I guess I never put it this way before, but maybe what I would say is the intelligences that you favor are probably ones where you have a genetic predisposition, but how use those intelligences is going to be overwhelmingly determined by the culture in which you were born and your parents and what they value and whether you get along with your parents and that kind of thing. So the deployment of intelligences is probably largely a nurture factor. But if say if the Bach family had a lot of genes going for it in the music area and probably that was pretty likely that they were going end up being musicians even if they hadn’t—even if they been so to speak separated at birth and they’d been raised in another kind of family.
Question: If there are so many ways to be smart, what does it mean to be "stupid"?
Howard Gardner: The first thing I would say is that life isn’t fair and some people are going to be strong in a lot of intelligences and some people aren’t. I think of the intelligences as a set of computers. If you wanted to summarize my theory in a sentence, we used to think there was just one general computer in here and if you were good at one thing, you’d be good at everything. If you’re lousy in one thing, you’re smarter across the board. Stupid across the board. I think the step I took, I would call it an advance is you can be very smart with language, average with music, lousy with understanding other people, or vice versa. There’s no necessarily correlation between the two.
I think stupid has two very different connotations. One is that your computer isn’t very good. For example, I’m not biologically very good spatially, but the truth is with a map and a position determiner and some special attention to the environment I can do perfectly well, but I suppose if there were a test of spatial intelligence I wouldn’t do very well.

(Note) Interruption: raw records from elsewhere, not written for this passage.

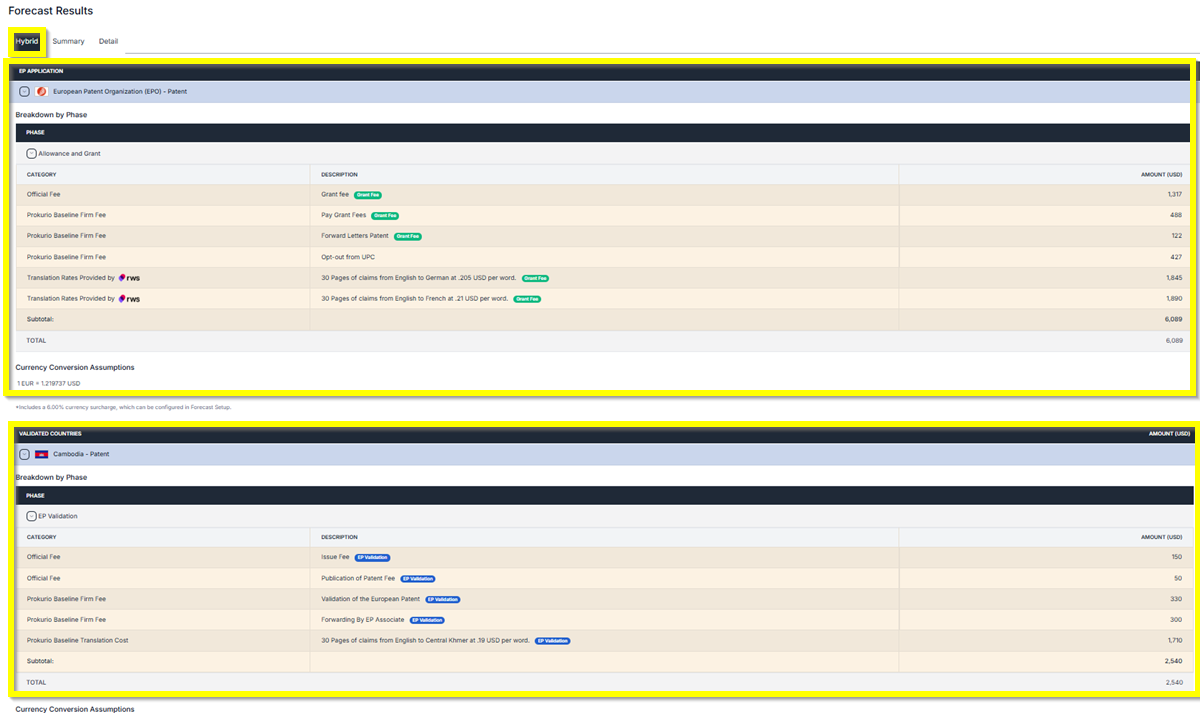Collapse the EP Validation phase
Image resolution: width=1200 pixels, height=713 pixels.
tap(31, 516)
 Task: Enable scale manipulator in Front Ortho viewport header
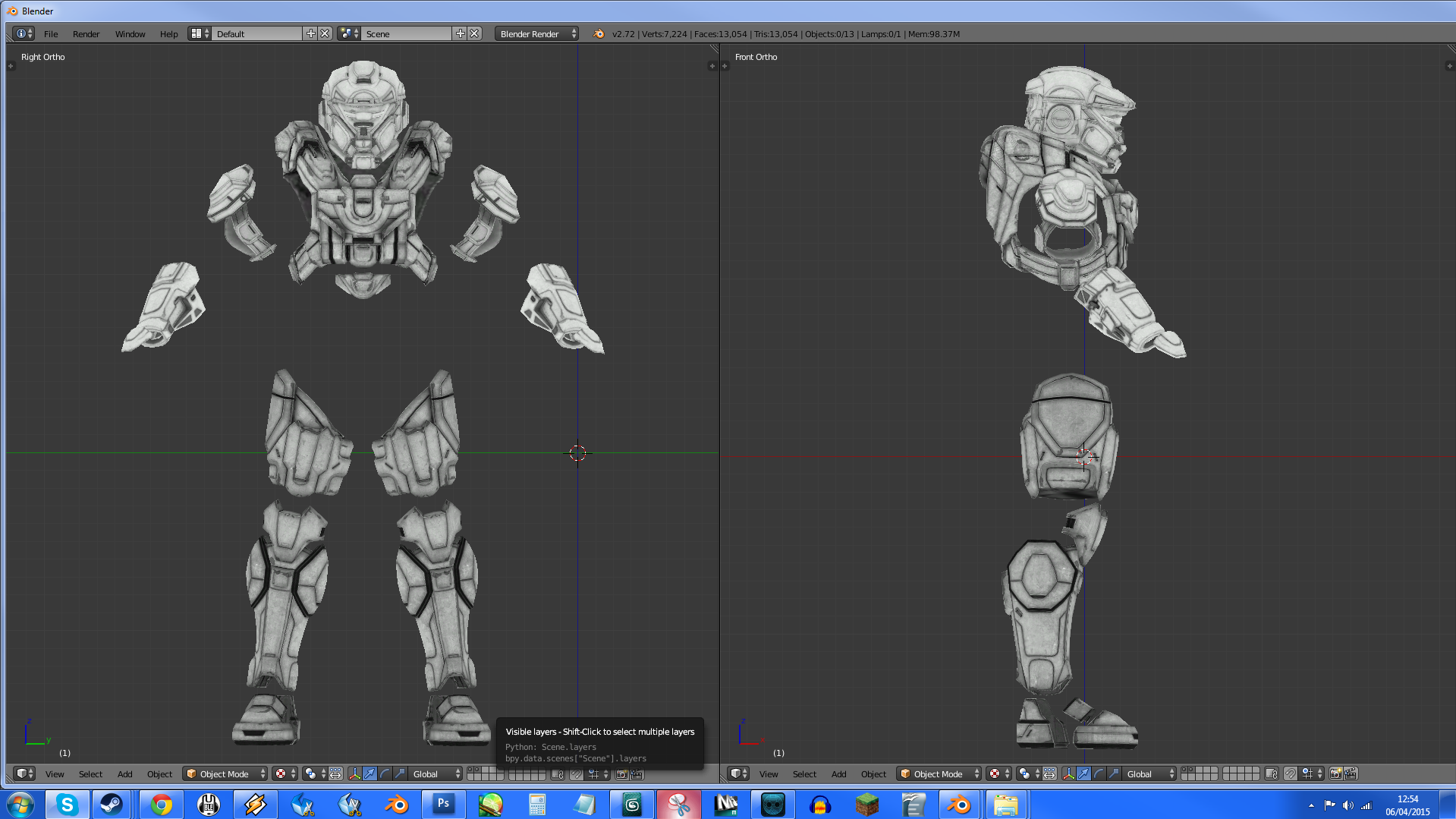click(1114, 774)
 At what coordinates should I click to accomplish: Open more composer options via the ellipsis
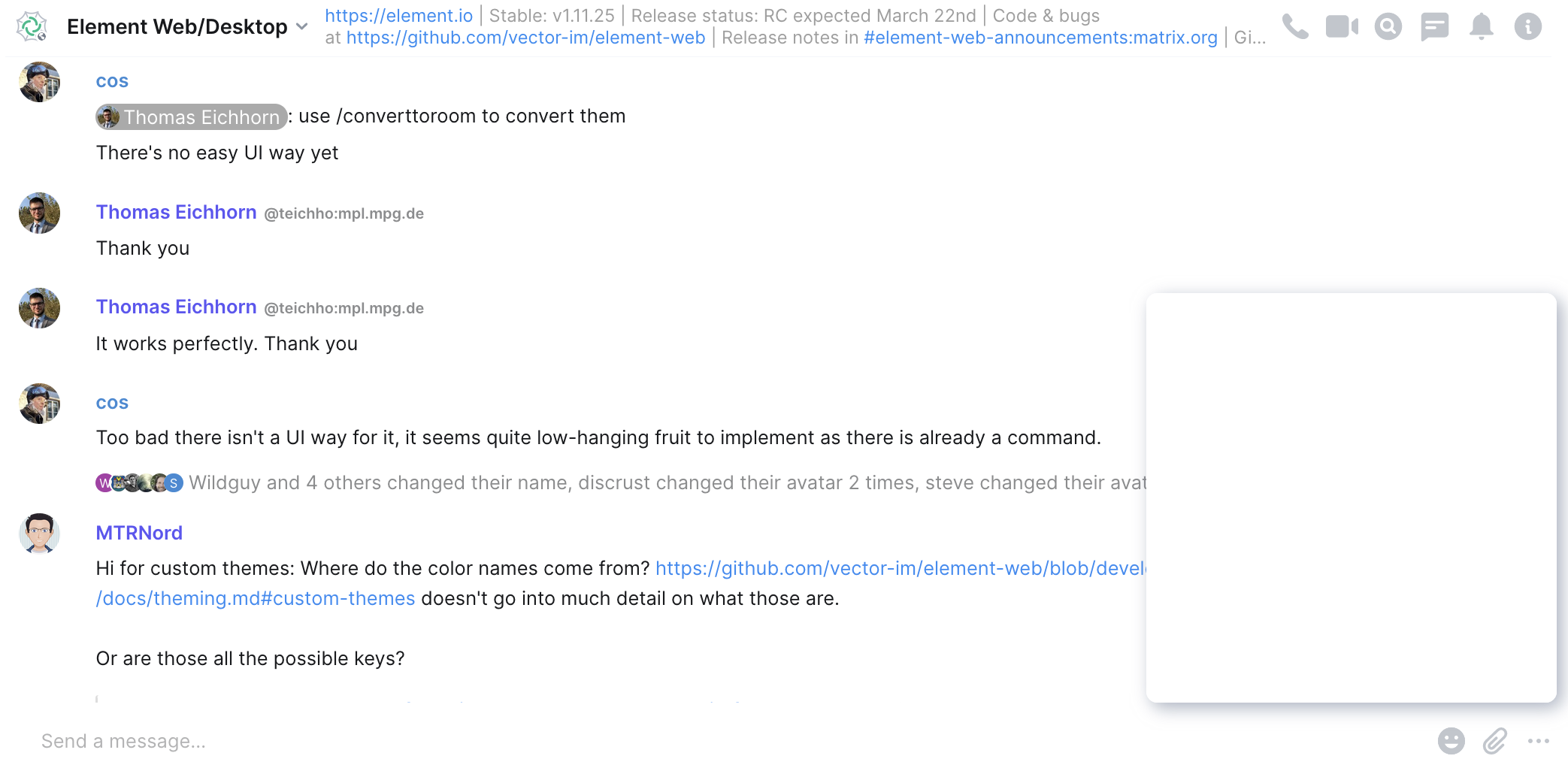click(x=1538, y=741)
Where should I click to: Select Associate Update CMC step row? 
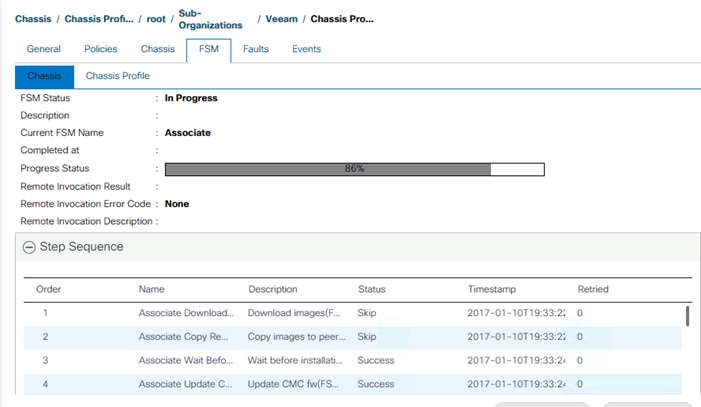click(353, 384)
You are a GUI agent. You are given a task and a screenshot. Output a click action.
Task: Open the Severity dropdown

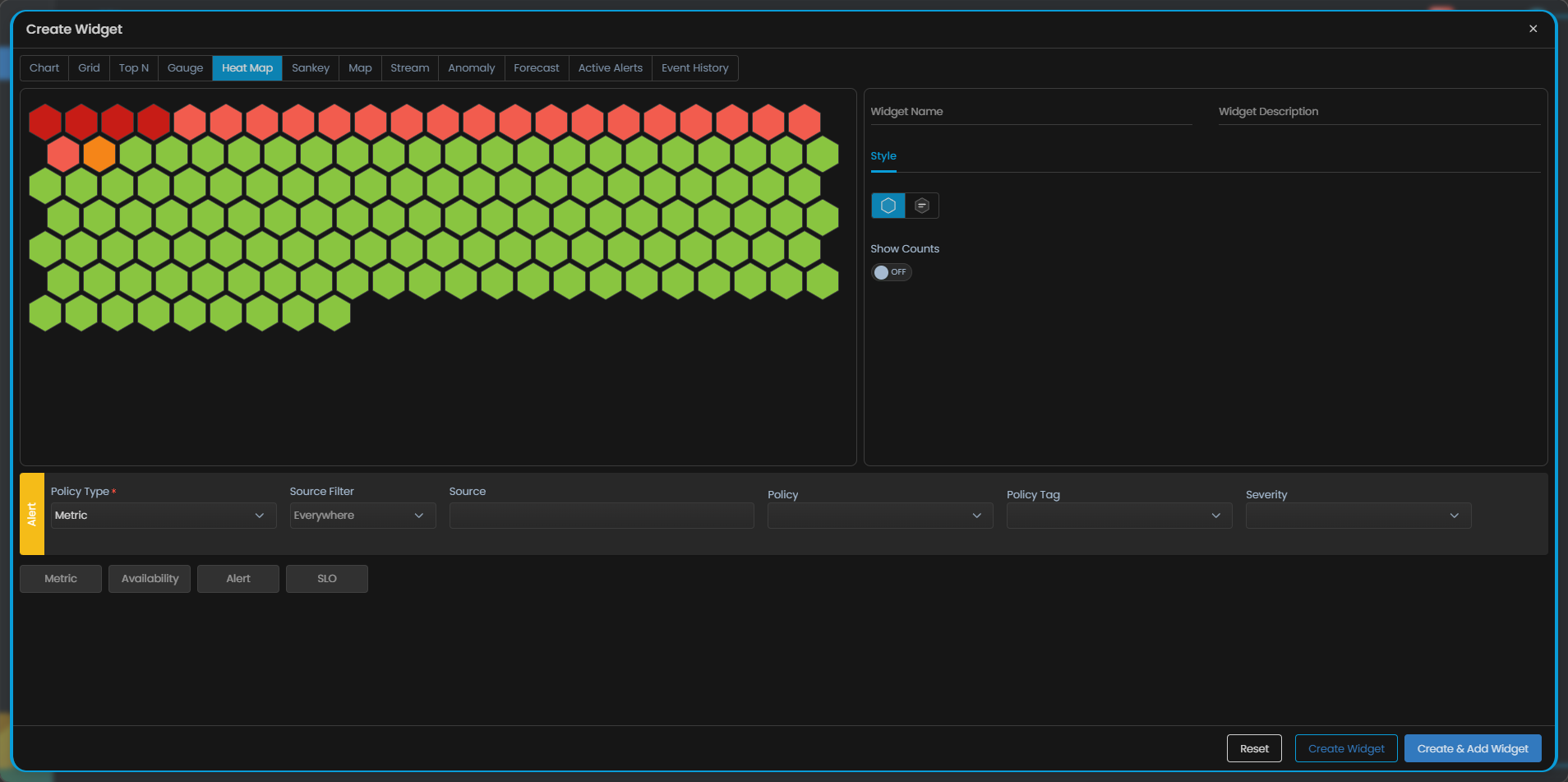click(x=1358, y=516)
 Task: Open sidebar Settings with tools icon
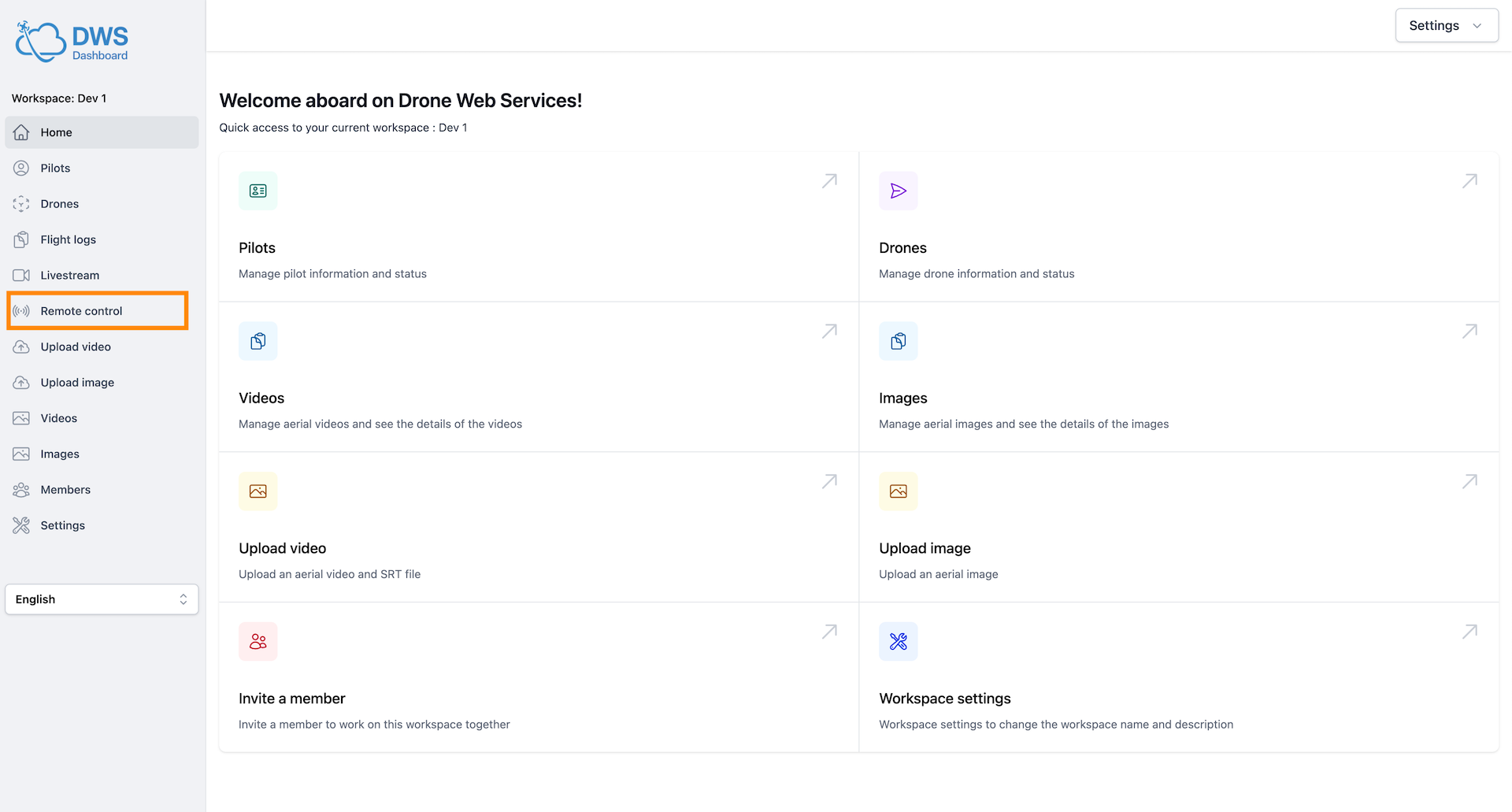coord(62,525)
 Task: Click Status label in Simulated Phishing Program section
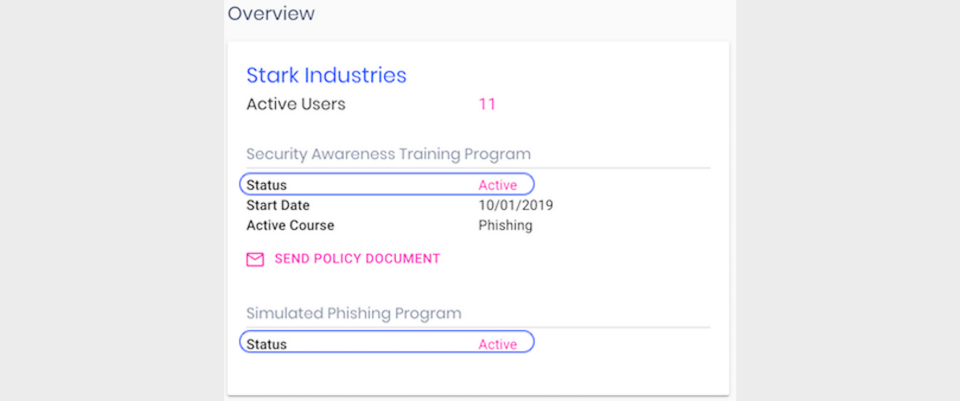point(266,344)

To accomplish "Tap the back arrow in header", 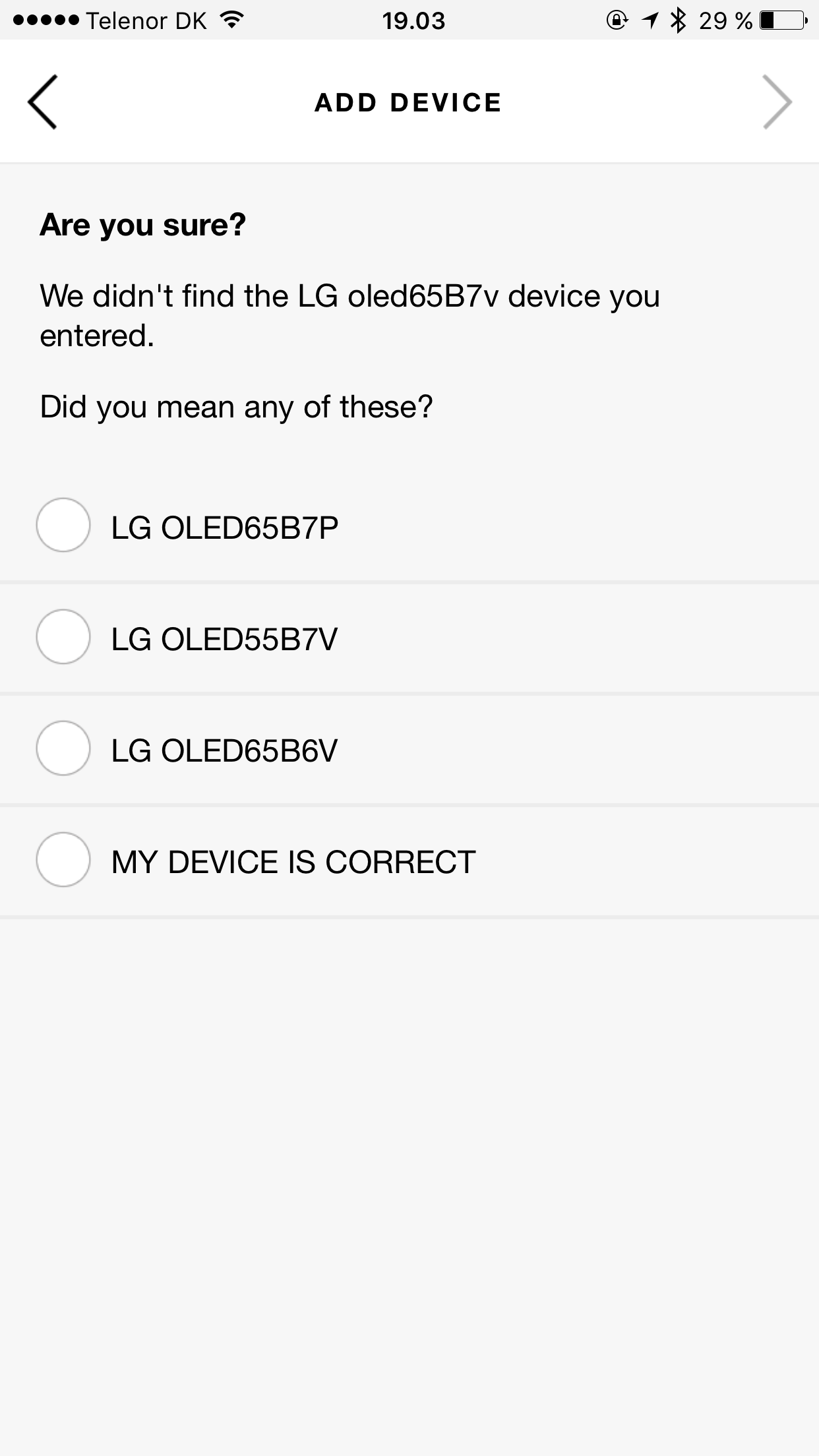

So, one meaning for stupid is it takes you a long to do what it takes other people who are smarter in that intelligence. I’m very musical, especially when I was younger, I heard something once, not only could I remember it, I couldn’t forget it. So that’s smart in kind of a technical sense.
But the other sense of stupid, but I think is much more important, is how do you go about leading your life? Do you know what you’re trying to do? Can you achieve it? When you make mistake, do you make same mistake again? Or do you simply stick in a rut? That has to do with your own understanding of yourself, what you’re trying to achieve; what I call intra-personal intelligence. I much rather to have somebody who was stupid in the first sense but had a good sense of how to negotiate their way through life, than somebody who had the computers going full blast but kept knocking their head against the wall.
I make fun of Mensa—I don’t know a great deal about Mensa, that’s the high IQ group—but I say, "To get into Mensa, you have to have a high IQ, and once you get in, you spend your time congratulating people who are in Mensa with you." To me that’s a pretty stupid way to spend your life.